After vacillating between positive and negative territory throughout the day, the Dow Jones Industrial Average (DJIA – 9,939.98) marched boldly higher in the final minutes of trading, tallying a final gain of 123.49 points, or 1.3%. Twenty-six of the 30 blue chips ended higher, led by DuPont and Bank of America. Meanwhile, tech titans Microsoft and Intel paced the four decliners.
However, the Dow couldn't climb high enough today to challenge the looming 10,000 region, nor its descending 10-day moving average.
The S&P 500 Index (SPX – 1,062.00) tacked on 11.5 points, or 1.1%, joining the Dow with an eleventh-hour surge. The SPX found support today at the 1,040 level, the site of its late-May low.
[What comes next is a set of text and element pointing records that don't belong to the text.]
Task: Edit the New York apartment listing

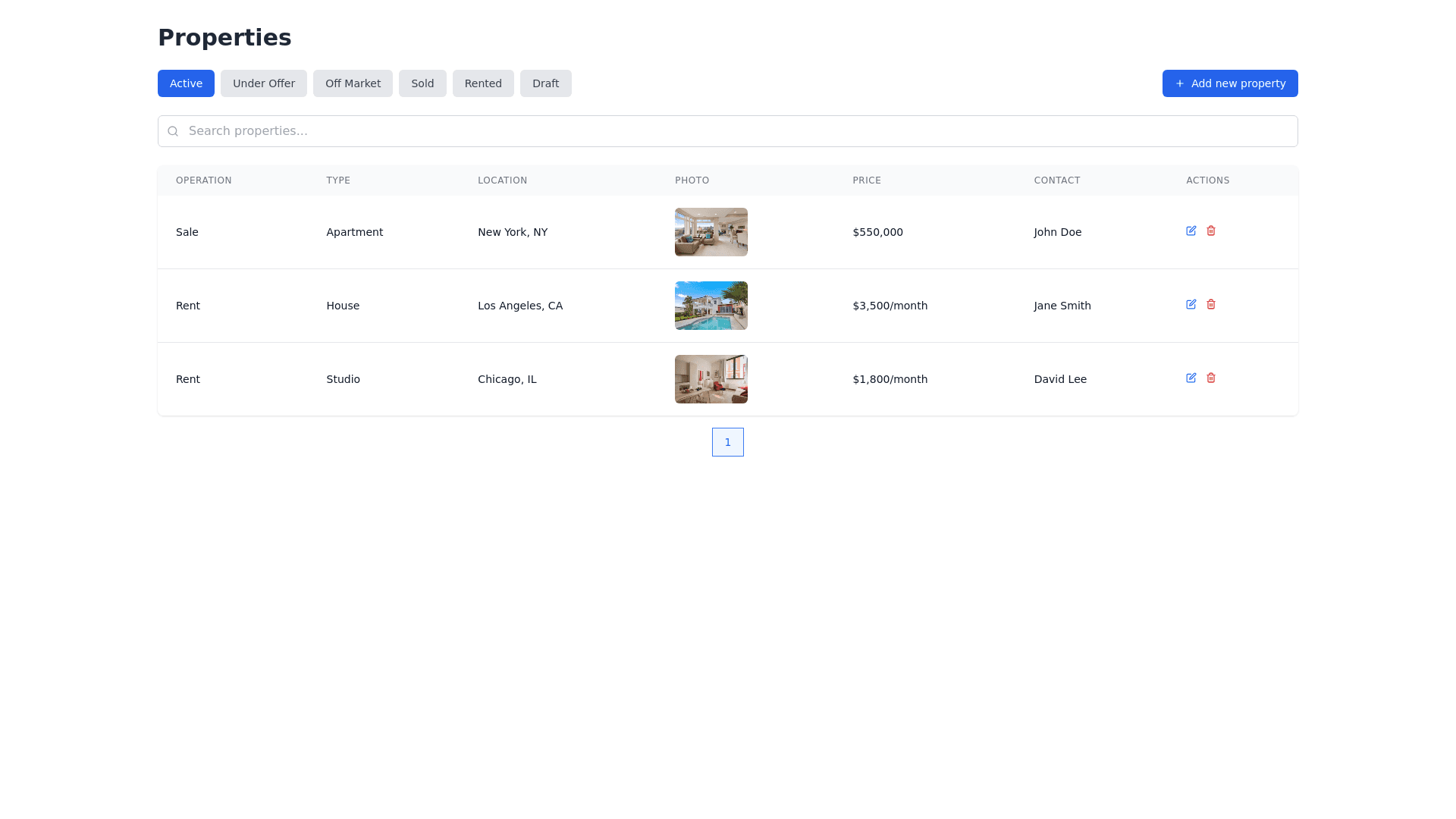Action: 1191,231
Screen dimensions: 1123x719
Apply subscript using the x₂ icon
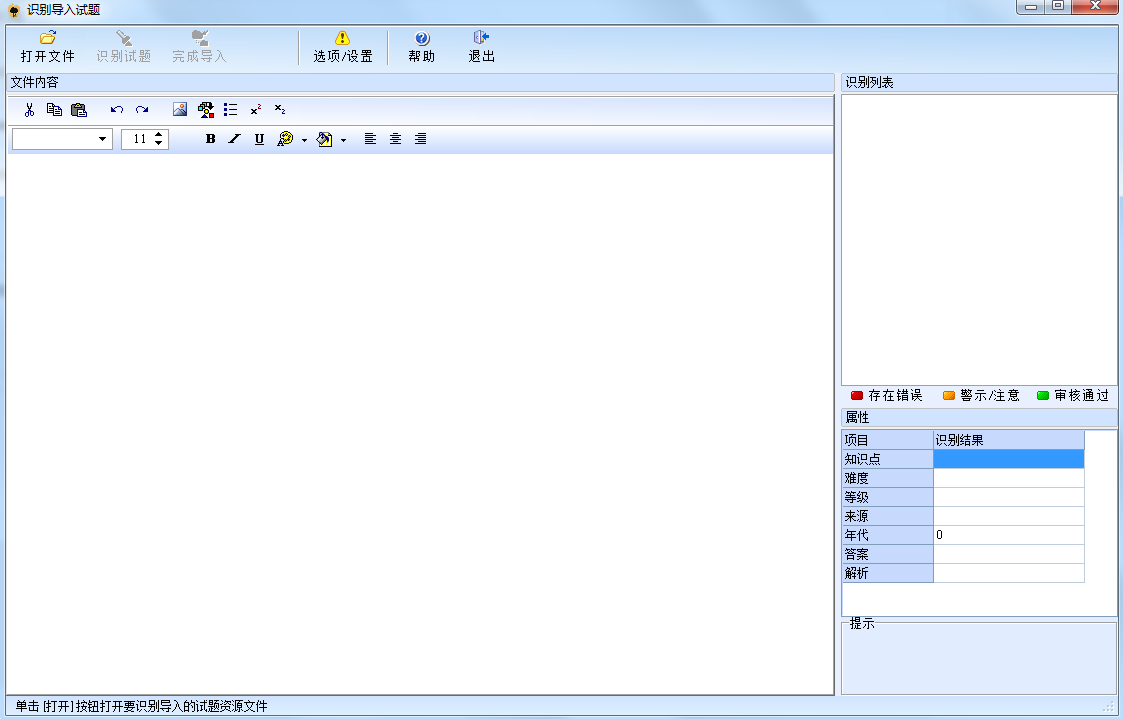[x=281, y=110]
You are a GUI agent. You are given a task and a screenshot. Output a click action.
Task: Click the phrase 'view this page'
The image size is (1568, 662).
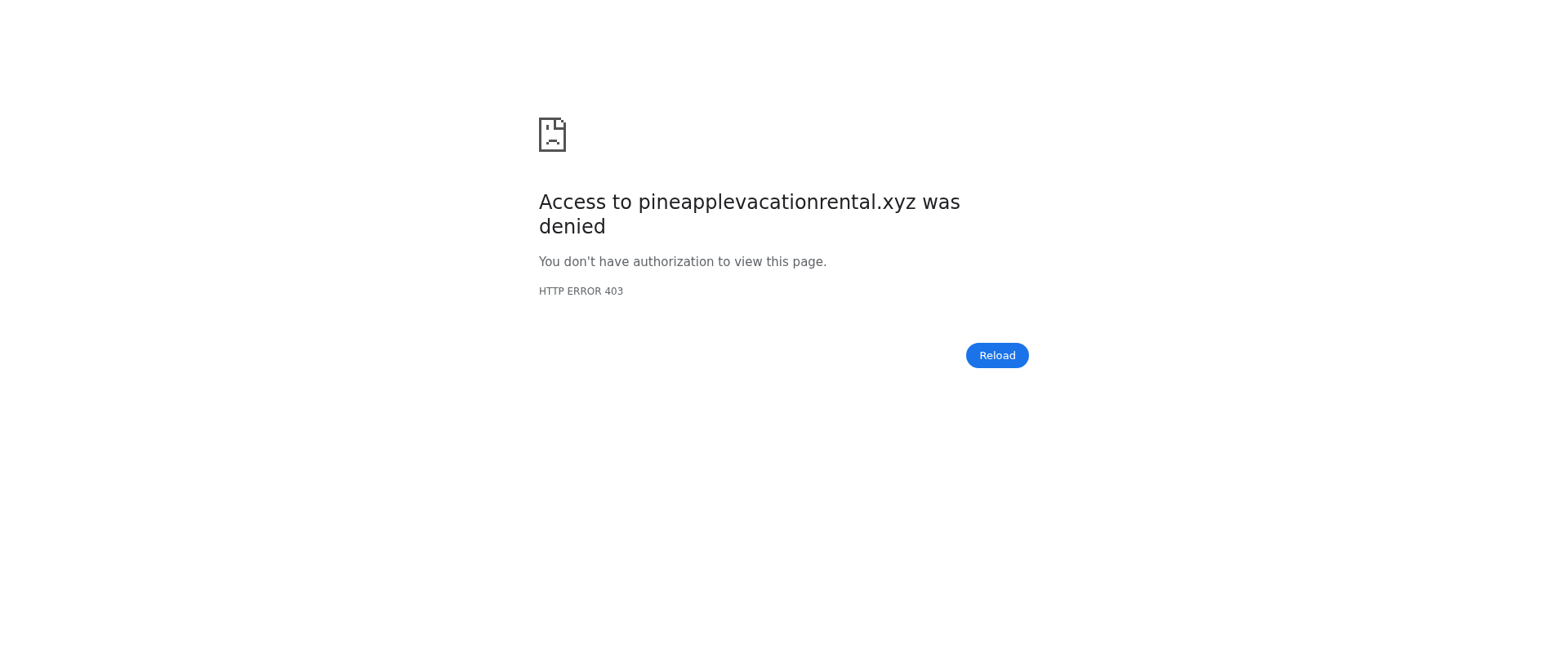click(x=779, y=262)

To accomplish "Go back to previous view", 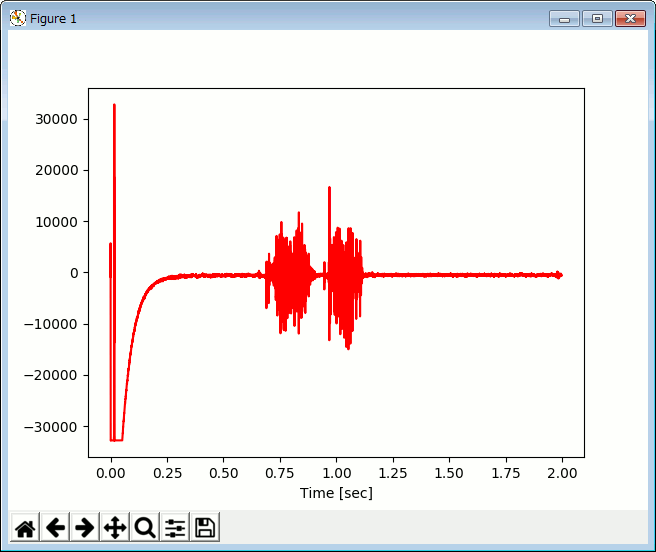I will click(x=55, y=527).
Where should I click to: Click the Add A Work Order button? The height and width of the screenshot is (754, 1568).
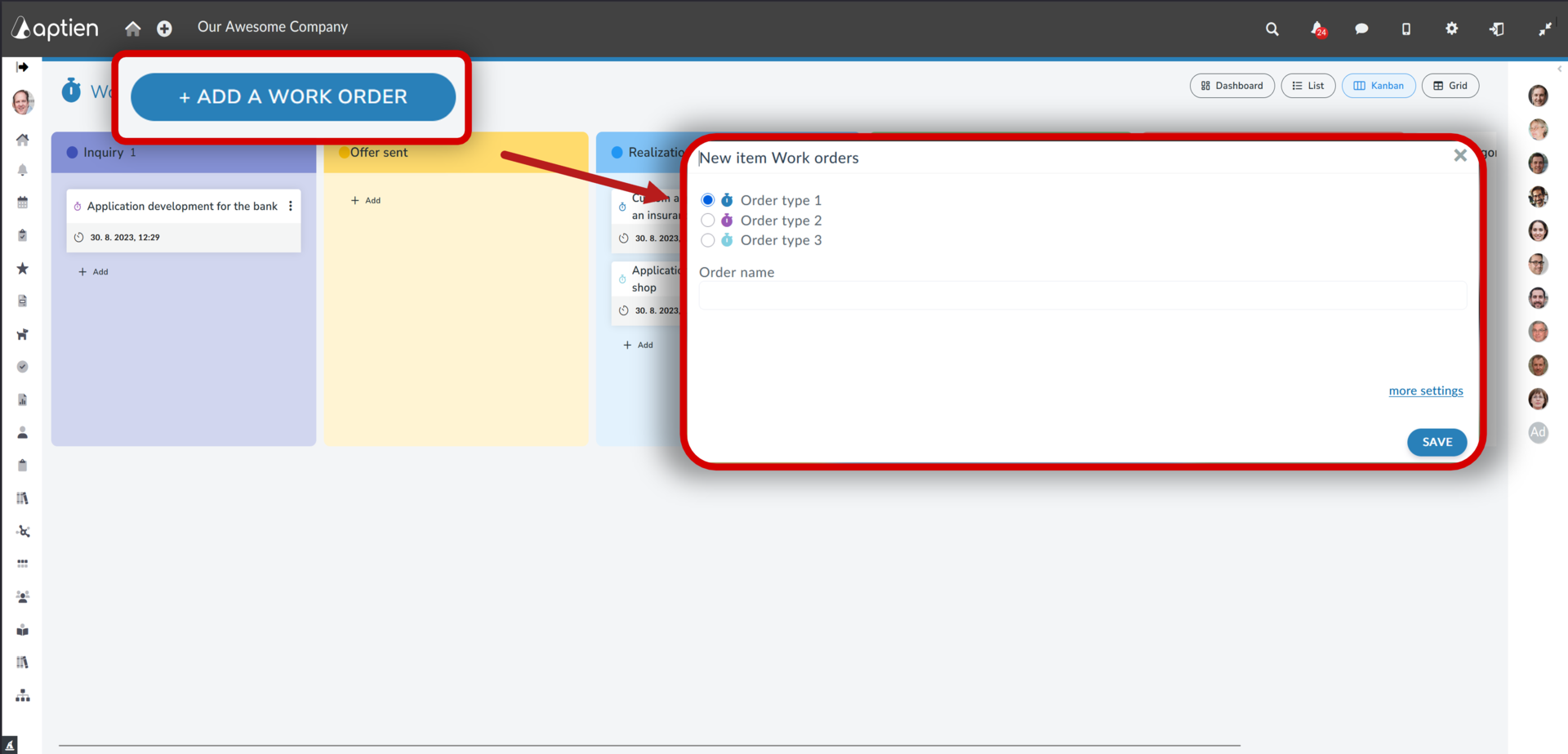(x=292, y=96)
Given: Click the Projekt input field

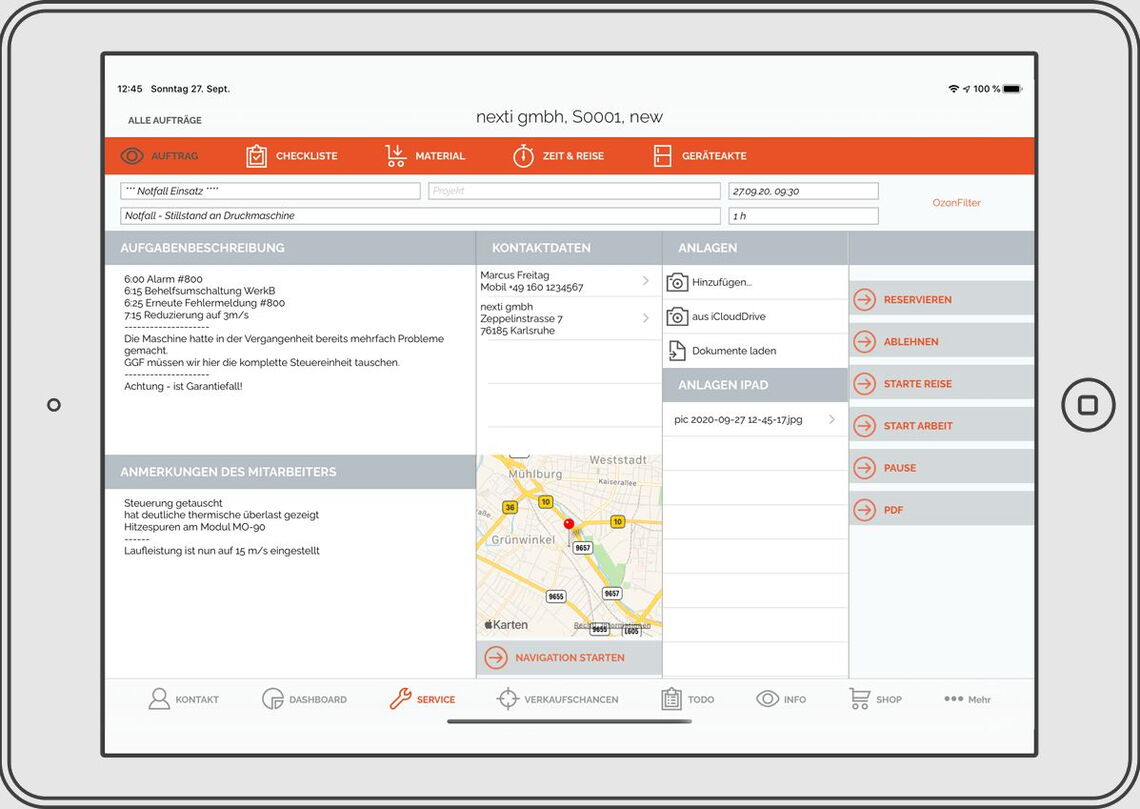Looking at the screenshot, I should tap(574, 191).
Finally, the Nasdaq Composite (COMP – 2,170.57) bucked the trend by settling lower, although it pared its losses significantly in afternoon trading. The COMP trimmed its daily drop to just 3.3 points, or 0.2%.
Crude futures caught a lift today, buoyed by a rebound in the beaten-down euro. Despite a general lack of enthusiasm for higher-risk assets, black gold notched a modest gain as the U.S. dollar backpedaled against its struggling rival. Additionally, traders positioned themselves ahead of tomorrow's regularly scheduled report on petroleum supplies, which is expected to reveal a second consecutive weekly decline in crude inventories. By the close, crude oil for July delivery added 55 cents, or 0.8%, to settle at $71.99 per barrel.
Gold futures, meanwhile, enjoyed an unequivocally positive session amid a flood of safe-haven buying. In fact, the front-month contract cruised to an all-time peak of $1,254.50 per ounce, as traders considered a warning from Fitch about Britain's precarious sovereign debt load. The malleable metal finished with a healthy gain of $4.80, or 0.4%, at $1,245.60 per ounce -- its highest settlement on record.